Боёк ударил по капсюлю, порох вспыхнул, и тут же ужас рухнул на Кириллова, как оборвавшийся лифт. Он стремительно повернул ствол вверх, чтобы выстрел пошёл по касательной, но было поздно, пуля уже покинула канал ствола и с треском крест-накрест распорола кожу виска. Пальцами свободной левой руки Кириллов успел ещё ухватить её за нижнюю часть, но пуля вырвалась, стукнув, как по бильярдному шару, пробила кость, и Кириллов очертя голову кинулся за ней во входное отверстие. В полутьме черепа огромный тусклый свинцовый цилиндр стремительно удалялся от него, круша всё на своём пути, вспарывая, как консервным ножом, тонкие жестяные переборки, обрывая туго натянутые тросы и со снопами искр рикошетируя от массивных решетчатых ферм. Одно мгновение Кириллову казалось, что он вот-вот нагонит пулю, навалится и остановит её, но под ноги летели обломки, что-то, свалившись сверху, больно хлестнуло по лицу, наконец, продравшись через какие-то острые лохмотья, Кириллов выскочил в длинную галерею, уставленную по стенам соединёнными воедино огромными зеркалами. Пуля шла почти по продольной её оси, чуть смещаясь вправо, новый гулкий удар вдали сотряс череп и конец галереи осветился. Пуля вышла наружу, выломав верхнее крепление зеркальной рамы, и длинная сверкающая лента начала медленно-медленно, с тяжким вздохом изгибаться, пересекая оторванным углом неровный круг выходного отверстия. "Держать!!! - беззвучно кричал себе Кириллов, навалившись спиной на падающую зеркальную стену. - Держать!!!" Грудь его от усилия рвало страшной болью, глаза лезли вон, он упёрся во что-то ходящими ходуном ногами, это что-то подалось и поехало, он уперся во что-то ещё и это что-то выдержало, он помогал себе резкими хриплыми выдохами, ещё, ещё чуть-чуть, ещё, давление уменьшилось, падающая стена замедлила своё кошмарное движение и заколебалась близ точки равновесия.
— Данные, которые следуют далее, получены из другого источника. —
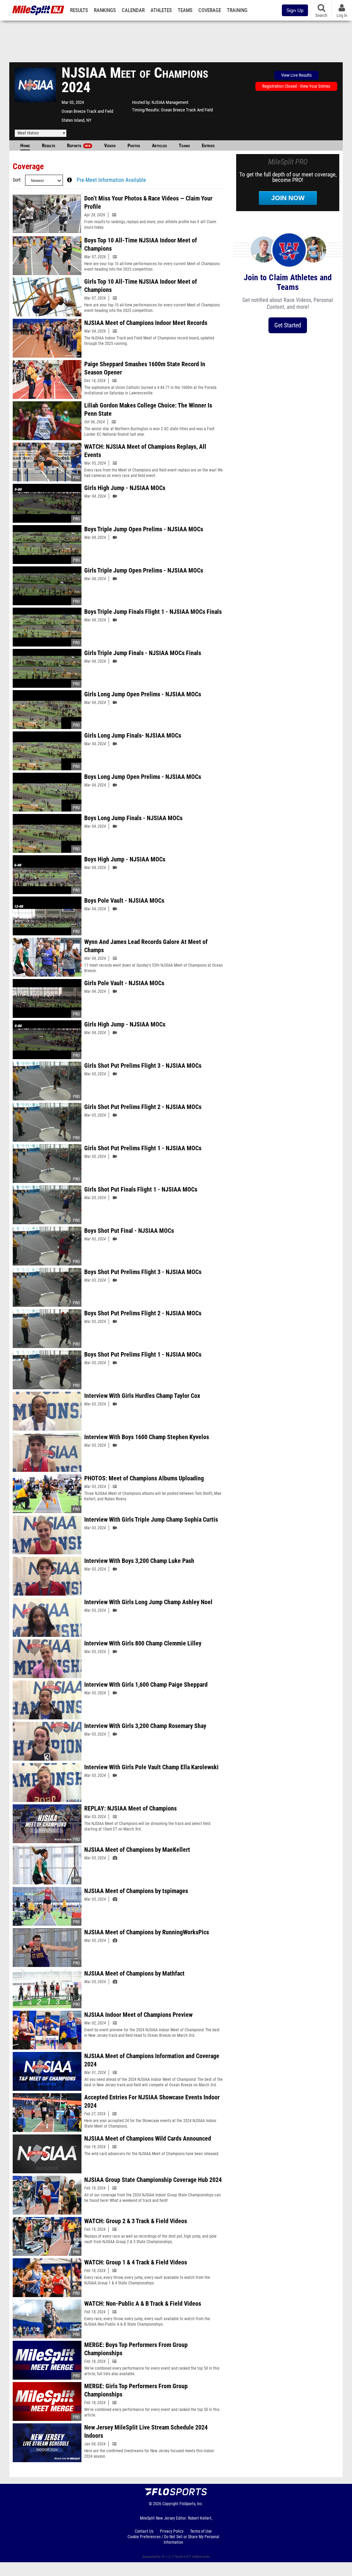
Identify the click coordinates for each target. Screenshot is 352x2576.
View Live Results (296, 75)
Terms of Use (201, 2531)
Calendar (133, 10)
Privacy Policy (172, 2531)
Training (237, 10)
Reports (78, 146)
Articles (159, 146)
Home (25, 146)
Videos (110, 146)
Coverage (209, 10)
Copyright (170, 2503)
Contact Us (144, 2531)
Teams (185, 10)
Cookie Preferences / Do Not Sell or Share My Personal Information (173, 2539)
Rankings (105, 10)
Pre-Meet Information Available (111, 180)
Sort (16, 180)
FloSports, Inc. (191, 2503)
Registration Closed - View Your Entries (296, 86)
- Да что это такое! - свирепо вскинувшись, заорала жена, - что это ты там всё кряхтишь, ты поспать мне дашь или нет?! Дай мне поспать, ни поесть в этом доме с тобой по-человечески нельзя, ни одеться, так и теперь уже поспать нельзя?!! Работаешь день, приходишь домой отдохнуть, и нельзя поспать!!! - она кричала ещё долго, но Кириллов не слушал её. Блаженный, он лежал под рухнувшей зеркальной стеной и умирал там без самомалейшего сожаления.
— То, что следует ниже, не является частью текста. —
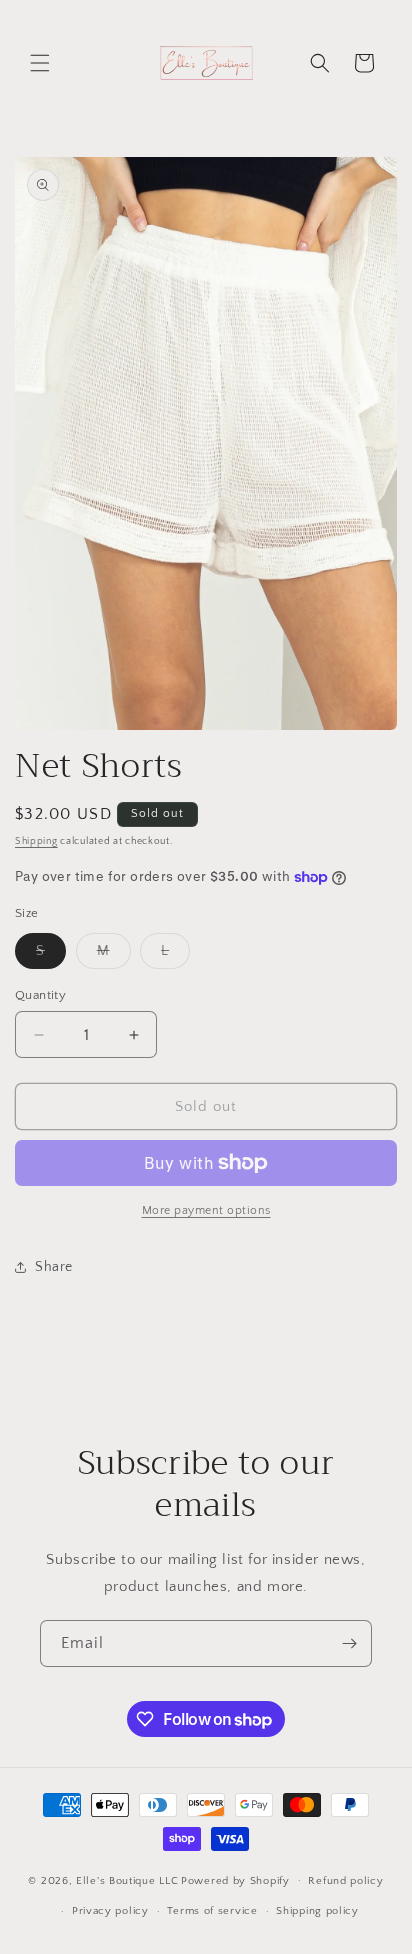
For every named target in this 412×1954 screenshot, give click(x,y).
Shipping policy (317, 1911)
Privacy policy (110, 1911)
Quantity (40, 995)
О БИОЛОГИИ ЗАЙЦЕВА И ТОПОГРАФИИ ЗЕЛЕНОГРАДА
Зайцев стоял у окна своей квартиры в Зеленограде по улице Тургенева. Улица эта, если двигаться по ней к югу, выходила на площадь имени Дважды Героя Советского Союза Лапина с бюстом последнего и дальше уже продолжалась как Энтузиастов. Пройдя по ней два квартала и повернув налево, а ещё лучше наискось через сквер, можно было попасть уже в микрорайон Восточный, и на центральной его улице Циолковского, в доме номер 11, в третьем подъезде, в квартире на третьем же или четвёртом этаже мужчина, о котором Зайцеву не было известно почти ничего определённого, в эту минуту ебал женщину, которую Зайцев любил. Зайцев знал этот факт, не знал только, за что ему это. Впрочем, он так вопрос и не формулировал, а формулировал он его: для чего?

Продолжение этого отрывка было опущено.